When doing the following:
sqlContext.read.parquet(...).count()
Everything works fine, both in Spark 1.6 and 2.0. (It's super slow with the settings I used, but it works.)
I ran spark-shell like this:
./bin/spark-shell --master 'local-cluster[4,1,4096]' --driver-memory 2g --conf spark.executor.memory=2g
And ran:
sqlContext.read.parquet(...).cache().count()
You'll see the results in screenshot example_1.6_pre_patch.png. After 40 partitions were processed, there were 40 GenericInternalRow objects with
100,000 items each (5 stat info fields * 20,000 columns). So, memory usage was:
40 * 100000 * (4 * 20 + 24) = 416000000 =~ 400MB
(Note: Integer = 20 bytes, Long = 24 bytes.)

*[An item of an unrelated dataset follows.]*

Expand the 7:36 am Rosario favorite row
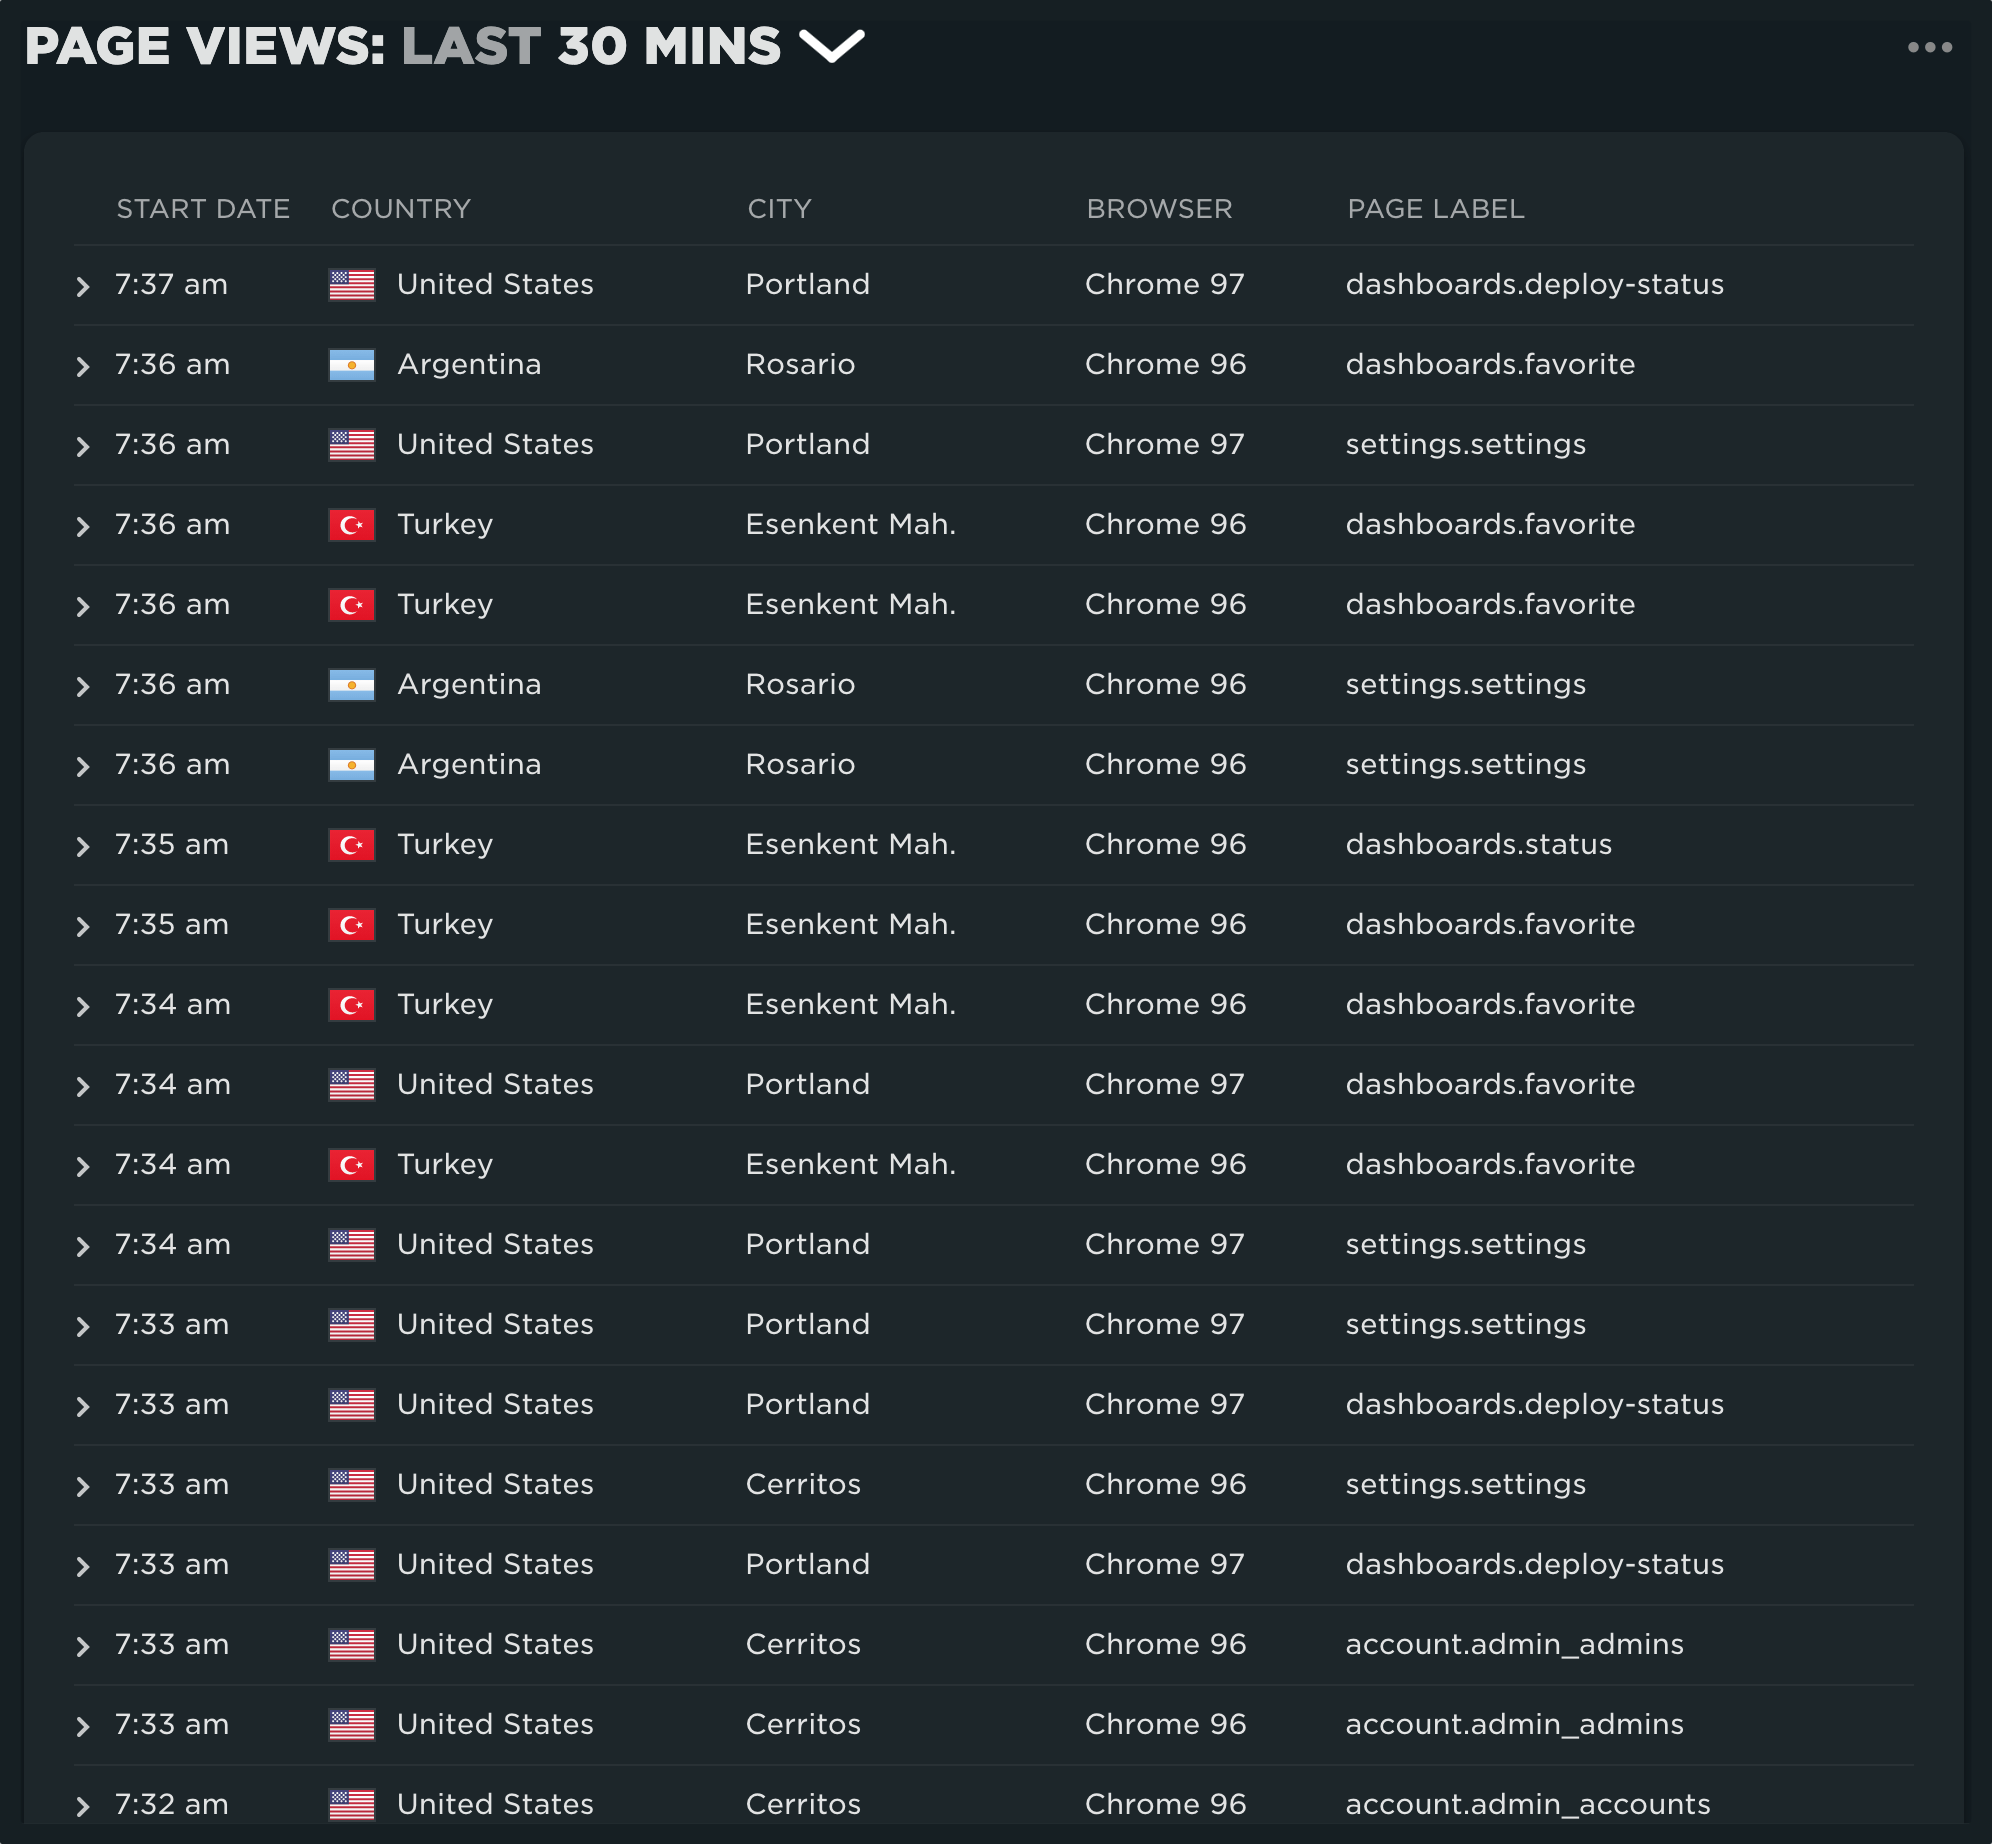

If I waited until the end, there would be 500 partitions, so ~ 5GB of memory to hold the stats.
I'm also attaching a patch I made on top of 1.6 that uses just a long accumulator to capture the table size; with that patch memory usage on the driver doesn't keep growing. Also note in the patch that I'm multiplying the column size by the row count, which I think is a different bug in the existing code (those stats should be for the whole batch, not just a single row, right?). I also added example_1.6_post_patch.png to show the InMemoryRelation with the patch.

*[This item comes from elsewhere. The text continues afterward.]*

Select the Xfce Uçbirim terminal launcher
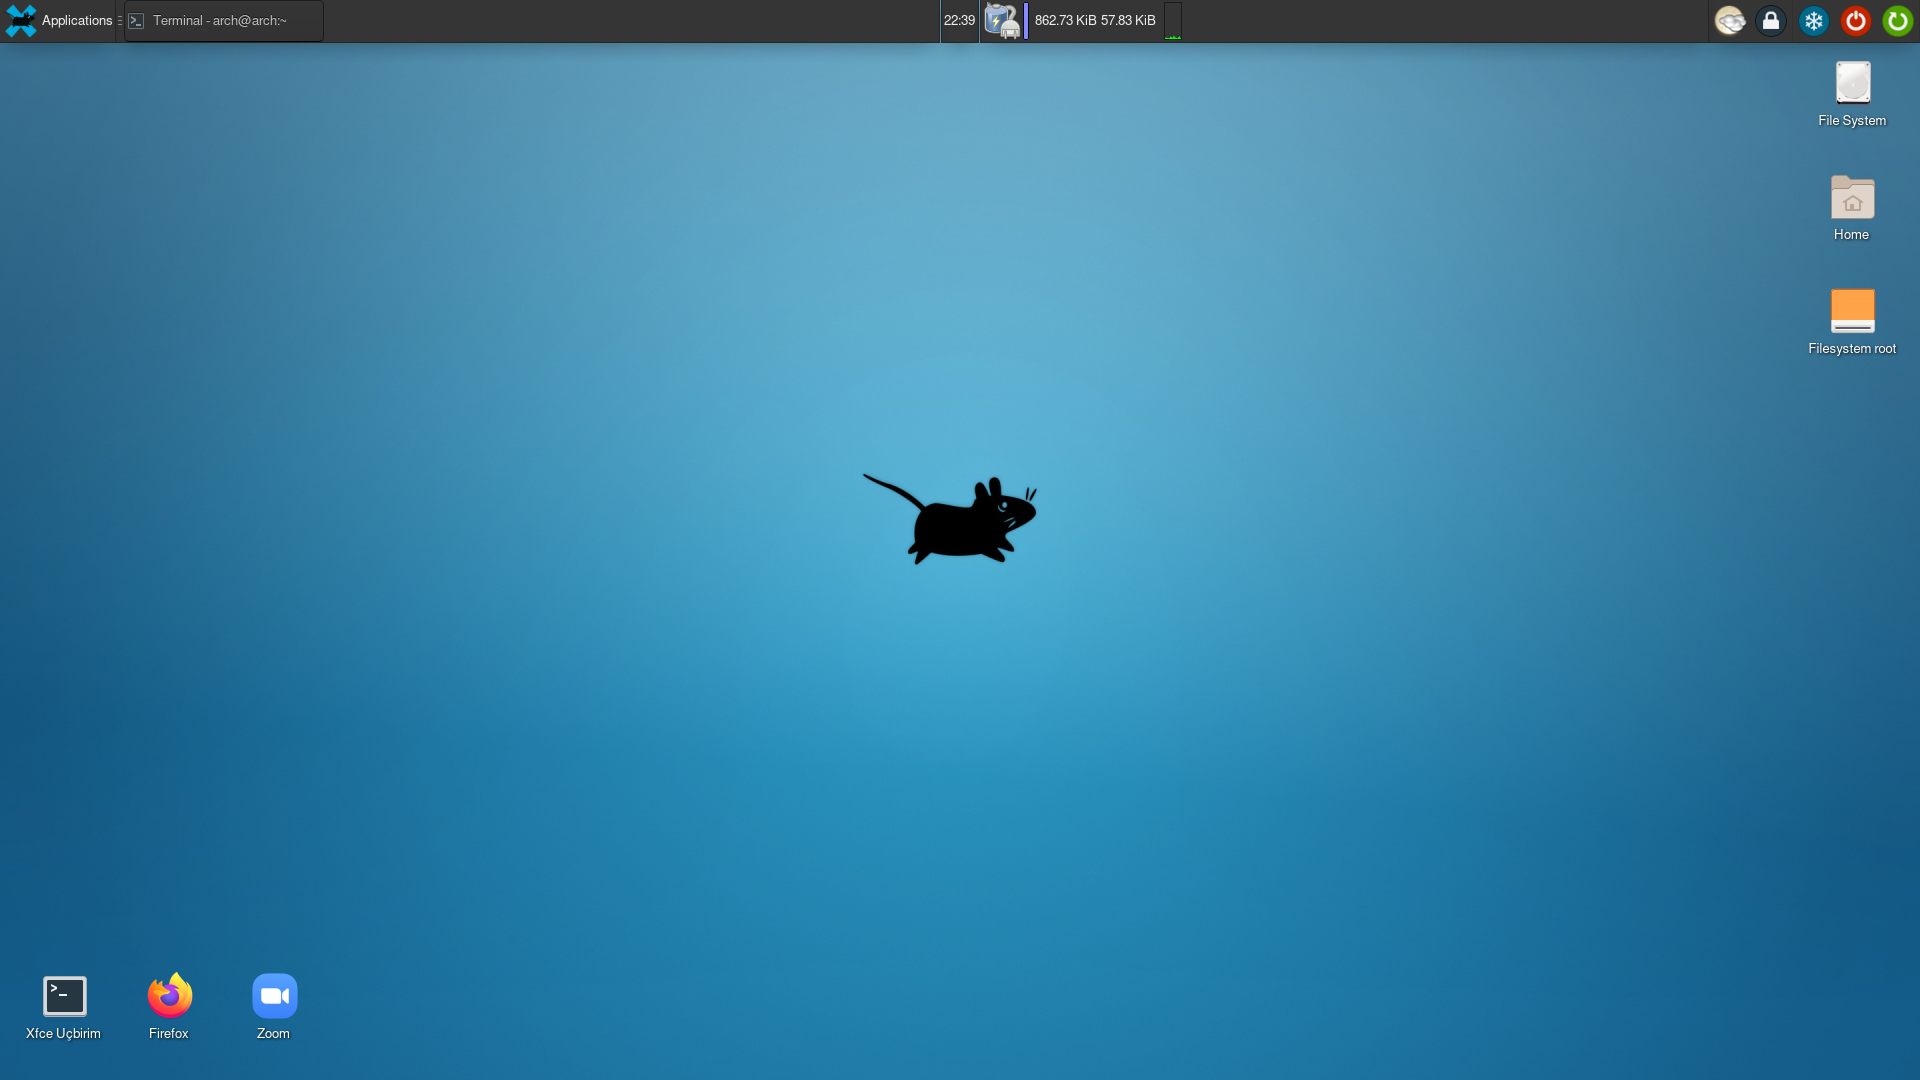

I also applied a very similar patch on top of Spark 2.0. But there things blow up even more spectacularly when I try to run the count on the cached table. It starts with this error:
14:19:43 WARN scheduler.TaskSetManager: Lost task 1.0 in stage 1.0 (TID 2, vanzin-st1-3.gce.cloudera.com): java.util.concurrent.ExecutionException: java.lang.Exception: failed to compile: java.lang.IndexOutOfBoundsException: Index: 63235, Size: 1 (lots of generated code here...) Caused by: java.lang.IndexOutOfBoundsException: Index: 63235, Size: 1 at java.util.ArrayList.rangeCheck(ArrayList.java:635) at java.util.ArrayList.get(ArrayList.java:411) at org.codehaus.janino.util.ClassFile.getConstantPoolInfo(ClassFile.java:556) at org.codehaus.janino.util.ClassFile.getConstantUtf8(ClassFile.java:572) at org.codehaus.janino.util.ClassFile.loadAttribute(ClassFile.java:1513) at org.codehaus.janino.util.ClassFile.loadAttributes(ClassFile.java:644) at org.codehaus.janino.util.ClassFile.loadFields(ClassFile.java:623) at org.codehaus.janino.util.ClassFile.<init>(ClassFile.java:280) at org.apache.spark.sql.catalyst.expressions.codegen.CodeGenerator$$anonfun$recordCompilationStats$1.apply(CodeGenerator.scala:913) at org.apache.spark.sql.catalyst.expressions.codegen.CodeGenerator$$anonfun$recordCompilationStats$1.apply(CodeGenerator.scala:911) at scala.collection.Iterator$class.foreach(Iterator.scala:893) at scala.collection.AbstractIterator.foreach(Iterator.scala:1336) at scala.collection.IterableLike$class.foreach(IterableLike.scala:72) at scala.collection.AbstractIterable.foreach(Iterable.scala:54) at org.apache.spark.sql.catalyst.expressions.codegen.CodeGenerator$.recordCompilationStats(CodeGenerator.scala:911) at org.apache.spark.sql.catalyst.expressions.codegen.CodeGenerator$.org$apache$spark$sql$catalyst$expressions$codegen$CodeGenerator$$doCompile(CodeGenerator.scala:883) ... 54 more
And basically a lot of that going on making the output unreadable, so I just killed the shell. Anyway, I believe the same fix should work there, but I can't be sure because the test doesn't work for different reasons, it seems.